What can you do to stave off that crushing feeling of being at too great a depth in the diarrhea ocean in which we’ve been floundering? How do you get a grip and keep the grip? The obvious solutions are there, and they’re tried as well as true: get off the Internet, turn off the TV, go fuck off in the trees and watch some squirrels. I don’t even know that I’m going to watch the debates. What would be the point? Hillary could literally vomit demon-spiders onto the podium and I would still be voting for her. We are not at a point in the election where I’m like, It could go both ways for me. It can’t, it won’t. She’s my candidate. I like her, and I also like not gently elbowing our nation and its people into a deep fryer bubbling with hate-fatand self-tanning lotion.

Still, it’s hard. This has been a year of spectacularly shitty shit. Every week we seem to crater once more, shattering the mantle yet again. Bowie and Prince, two of our mighty pillars, have fallen, and now there are too few to hold us back from the screaming chaos-void above our heads. It’s bad news meteors crashing one after the next after the next. It’s hard to escape all of it. Online especially, and being online is an increasingly vital part of our work, our lives, our loves.

Again I ask, so whaddya do?

Spoiler warning: it’s art that will save us.

In a way, I think it’s art that has always saved us. Not single-handedly, of course, but it affords us all a toe-hold on the sanity in a world gone mad, and in times of lessened chaos, it helps us get back to stable surfaces. It’s why, I think, invading armies and cultural warlords always want to tear down art. They want to gash away our toe-holds. They want to give us fewer ways to hold on, fewer ways to climb up and out.

But art — words, images, sounds, music, games, experiences — can give us things that the real world never can. Art can be an escape. Art can be secret truths nestled in a sweet burrito of fiction. Art can show us who we are and who we want to be, and it can give us the metaphors and thematic connections that let us understand our world in a bigger, weirder, more resonant way. We learn who other people are through art — it’s not just our stories we need reflected, but everyone’s. Art maybe won’t create empathy out of whole cloth, but it can stir it, it can stoke it, like breath blown against cooling embers. This is true for art whether you create it or absorb it. It’s doubly true for when you share it — when we say to others, you need this. When you say, this helped me cope, or this helped me understand. The act of art as a probiotic boost to our emotional and spiritual immune systems. Art as rebellion, revelation, renewal.
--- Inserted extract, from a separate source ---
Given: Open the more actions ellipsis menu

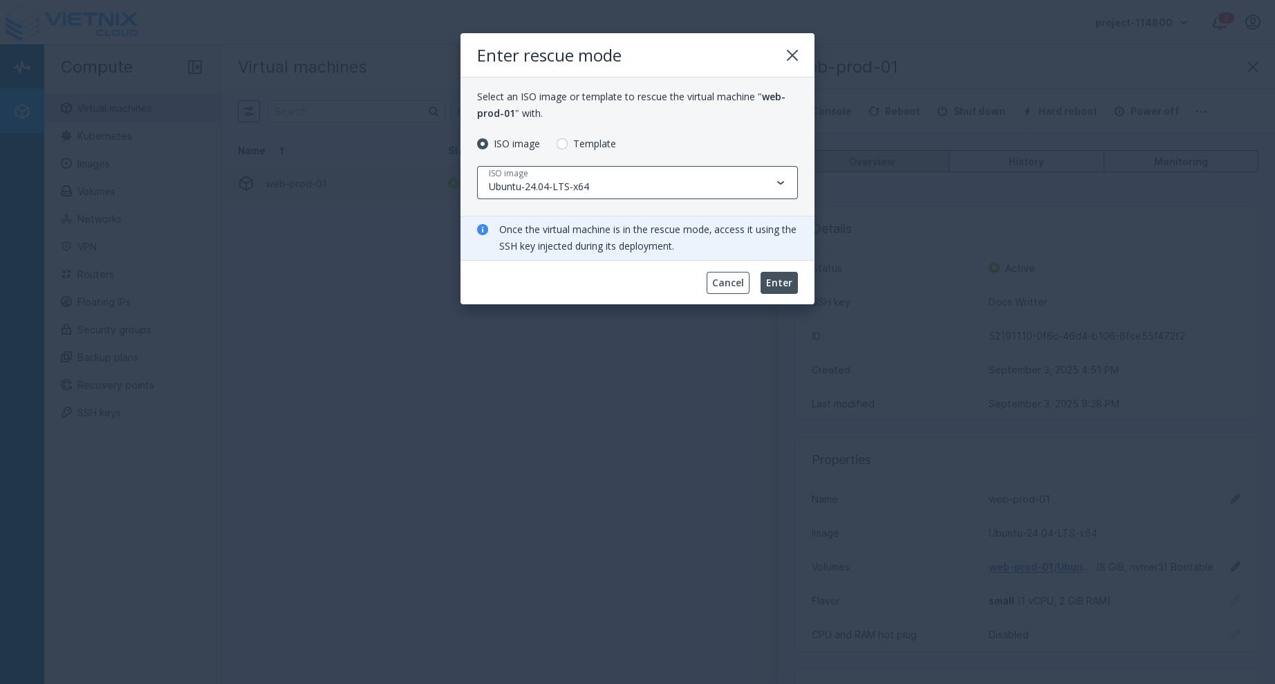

Making it, taking it, absorbing it, sharing it.

Like I say, it can’t happen alone. Art by itself won’t save the day. You still need to vote. You still need to speak out and signal boost. You still need to be active when you can be active, and sometimes fuck off into the forest when you need to fuck off into the forest. We still need to do things, to be love and loved, to try to create in the world the love for others that we also want to see for ourselves. But art lends itself to that.

I don’t have some grand call-to-action here. There’s nothing really profound here, no magic snap-of-the-fingers solution to sort it all out and get on with things. I just want to say, if this goddamn fuck-all of a year is testing your resolve to simply exist, I hear you. And to that I say:

Go read a book. Watch a movie. Stare at some paintings. Listen to your favorite song. Find art that challenges you and that calms you. Find art that agitates, then find art that sedates. It’s all okay. Sometimes we need to escape. Sometimes we need to escalate. Art can help us do both. Absorb it, and if you’re so bold, make some art, too. And when you’re done, share it. Spread it all around like tasty strawberry jelly. Connect with others through this art.

Tell the world and let the art flow, motherfuckers.

It may be the only way we stay sane enough to make it to 2017.